Hey, so I go into sleep every night whilst also in pain, (maimed my hand previously) and I've almost drowned before, and I can state definitively that they're nothing alike. Drowning, whatever anyone says, is a panicky, terrifying affair. Even as you calm down physically and accept that you're going to die, your body is FREAKING THE FUCK OUT WITH SHEER TERROR. You think, "Oh god, I'm going to die, please no... But it's so quiet under here..." Whilst your body shrieks at you to MOVE OR DO ANYTHING AT ALL TO GET AIR.
Sleeping with pain is more like, "Ah, fuckin'... So sore. Try to relax. Uggggh. REeeeeeelax. Okay, getting tired... How are baseballs made...? -sleep-"

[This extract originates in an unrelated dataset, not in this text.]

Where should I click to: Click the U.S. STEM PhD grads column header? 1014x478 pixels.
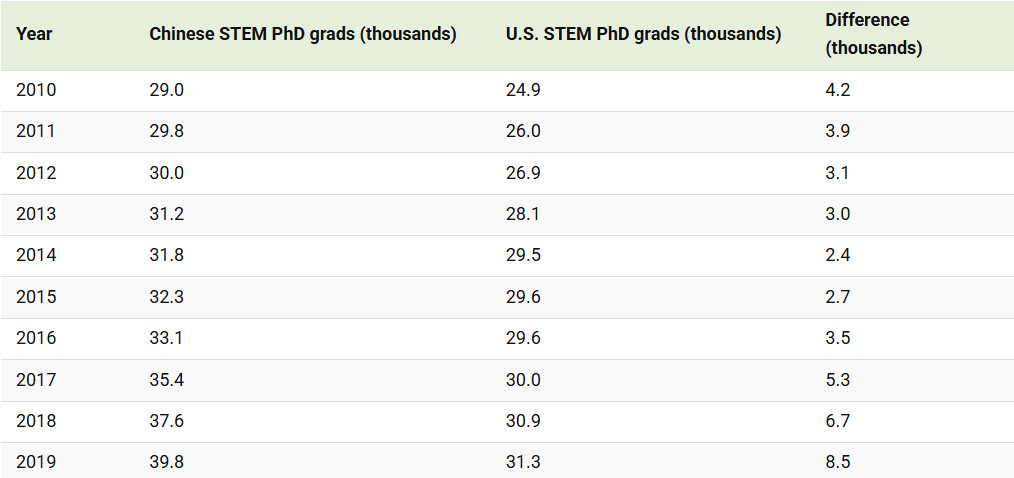click(643, 34)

I think people have different susceptibilities to fear, panic and under what circumstances they are driven to such lengths. I remember that I felt no fear and after I realized that I couldn't signal for help and that I had no chance of getting any air (betwixt spasmodic attempts at reaching the surface or attempts to signal help) I just drifted, looking for a way out. Curiously I accepted death but felt no fear of it, with the emotion I felt most suitably describing my state of mind as resigned disappointment. I think now were I in the same situation in the sea for example I'd be more energetic, probably more susceptible to panic, but as I couldn't swim back then I guess my survival instincts were doing their best by doing nothing at all. Or in other words, if you are capable of prolonging the inevitable, your instincts are going to try and make you do so. It really was quiet, though that was no comfort, for I couldn't even hear my own screams for help - nothing would escape the water of course, but I think that calm was my instincts getting me to stop and conserve oxygen. The pain was there but the mind just sorted tuned it out, it was only when I was back on land that I noticed that the pain was painful, though I will say breathing in water is much less painful than chest infections (really, breathing in large quantities of water is painful in a manner quite unlike any other pain). Sleeping with pain also varies by the pain and such, cos when you're coughing your way in and out of consciousness or sitting in a hot tub till it turns cold cos you want the vomiting to stop then it all just becomes one very long and painful day that doesn't end, because you're too exhausted to go on yet you're too pained to pass out. 0/10 would rather drown than have that pain
But then again there's the kind of pain caused by physical damage like getting bonked on the head terribly so, and that one is less like a marathon of pain and more like the Soviet Army conducting deep battle operations inside your nerves
Ah, I get ya. I've known how to swim almost my entire life, barring about four years at the very beginning. (Born with Mammalian diving reflex, must learn2swim immediately, very important) so my body was fully wired to swim to the surface, but I was restrained by another human. I don't exactly want to explain the circumstances, but I was drowning, being forced to drown, and fighting it viciously. I will agree that inhaling water is a pain unlike any other.
Mind you, my hand isn't a constant, dear-lord-if-you-exist-let-me-die-instead pain, more of a intermittent either no pain or extreme pain, slightly short of let-me-die-ism. I've had SADO pain before, but rarely, and thankfully so. When I was swarmed by hornets at a young age was so. I could... I could FEEL the toxins in my heart and limbs, flowing through me and killing me softly. I felt my lungs wheezing and my throat clenching from the apitoxin. I was so agonized I literally couldn't move the entire time I was taken to the hospital, then worked on. It was a deeply enlightening experience, and ever since then, I dedicated myself to learning as much as I possibly could about things that frightened me. Death first, phobias second. I know so much about bees and sharks and drowning and falling too far nowadays, it's ridiculous, but the knowledge helps me deal. I'm generally unflappable as far as fear goes, these days. But I still would never ever cave-dive. Fuuuuuuuck that.
I just hope I never get stung again, cuz they said I'm almost definitely allergic (113 stings on my upper chest, front. They stopped counting then.) and I am sure I would die in wheezing, suffocating agony as my body quickly betrayed me and shut it's primary O2 exchange system down instead of processing a minor amount of apitoxin.